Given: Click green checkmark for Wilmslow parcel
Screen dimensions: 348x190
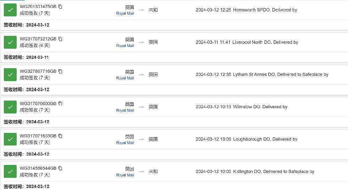Looking at the screenshot, I should point(10,107).
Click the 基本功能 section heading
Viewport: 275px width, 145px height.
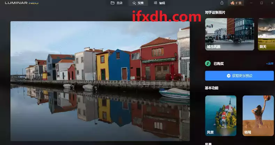(212, 88)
------------
Work to complete – Among the lines above, find those carrying the word "Click" and copy them out.

Response area –
Given: Click green checkmark for Wilmslow parcel
Click the 基本功能 section heading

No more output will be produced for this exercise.